Domestic violence campaigner slams Richard Madeley over advice

Son of domestic abuse survivor Sally Challen slams Richard Madeley over ‘dangerous’ agony uncle advice – after TV presenter tells a reader to ignore neighbours’ fighting

  • Former This Morning host, 64, writes advice column for Telegraph newspaper 
  • Broadcaster told reader worried about fighting and noise from next door not to worry, saying: ‘If they were going to kill each other they’d have done it by now’
  • David Challen, son of Sally Challen, whose conviction for killing her abusive husband was overturned, said Madeley’s advice was ‘deeply disappointing’ 

The son of domestic abuse survivor Sally Challen, who served nine years for killing her husband Richard Challen, has criticised television presenter Richard Madeley over advice offered in an agony uncle column.

David Challen, who successfully campaigned for his mother’s release when laws on coercive control were introduced in 2015 and her crime was reduced from murder to manslaughter, said he was ‘deeply disappointed’ by the former This Morning host’s advice to a reader.   

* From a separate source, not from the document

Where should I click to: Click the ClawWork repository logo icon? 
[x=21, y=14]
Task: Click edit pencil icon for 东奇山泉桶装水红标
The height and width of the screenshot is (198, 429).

In his regular column for The Telegraph newspaper, Madeley told ‘anon’ of Bedford, who was worried about fighting and loud bangs heard from a property next to their’s, not to interfere, saying: ‘If they were going to kill each other they’d have done it by now’ and suggesting any abuse couldn’t be serious or ‘you’d have noticed black eyes, cut lips and the like’.   

Scroll down for video 

David Challen, right, with his mother Sally Challen pictured on June 7th 2019 after her conviction for murder was reduced to manslaughter for the killing of her abusive husband Richard. David today criticised television presenter Richard  Madeley over advice offered in his Agony Uncle column for the Telegraph newspaper 

In the article, published this week, Madeley advised a reader who was concerned about a potential domestic violence situation in the property next door not to be overly concerned by loud noises and verbal fighting 

Challen said the author and broadcaster’s advice to his reader, ‘anon from Bedford’ was ‘dangerous’ (Madeley pictured in October 2019)

David took to his Twitter account yesterday to comment on Madeley’s response to the reader, saying: ‘Your advice is outright dangerous. You have advised a neighbour concerned about fighting and large bangs next door that: It is a private issue, if it was serious there‘d be physical marks and if they were going to kill each other they’d have done by now.’

He later added: ‘It’s deeply disappointing the advice column by @richardm56 was published by @telegraph, especially as the day before I wrote a piece for them on #DomesticAbuseReporting calling for more responsible reporting across media on this. This extends to op-ed’s and columns.’

MailOnline has contacted Richard Madeley and the Telegraph for comment.

Other domestic violence campaigners agreed, calling the former This Morning host’s advice irresponsible.  

Domestic violence survivor Rachel Williams, @Dontlookback198 on Twitter, said: ‘It shows still so much work needs to be done.’ 

Another, @HBondgirl1965, wrote: ‘If the neighbours ignored noise from my son’s house it would have been two murders one possible suicide rather than one murder one attempted and one behind bars for life. Abuse does not always mean physical signs.’   

Sally Challen outside the Old Bailey with her sons James (left) and David. She walked free after the court accepted her guilty plea to manslaughter. Her 14 year prison sentence was reduced to nine years and four months

@GudrunBurnet added: ‘This advice is alarming @richardm56. In many Domestic Homicide Reviews the neighbours were aware but did nothing thinking it was a ‘private issue’. Saying ‘I think they’re both just fine. If they were going to kill each other, they’d have done it by now” is unhelpful. Pls retract.’

David’s mother Sally spent over nine years in prison for killing her husband Richard, after she bludgeoned him to death with a hammer.

But a change in the law in 2015, when coercive control finally became an offence, enabled Sally to appeal her conviction.

In a landmark case that gripped Britain, her legal team argued she was incapable of making a cold-blooded, premeditated decision to kill Richard, as all rational reasoning had been destroyed by years of his psychological abuse and controlling behaviour.

In 2019, her charge was reduced to manslaughter and Sally was released from prison. David now campaigns against domestic violence and works as a Prison Advice ambassador.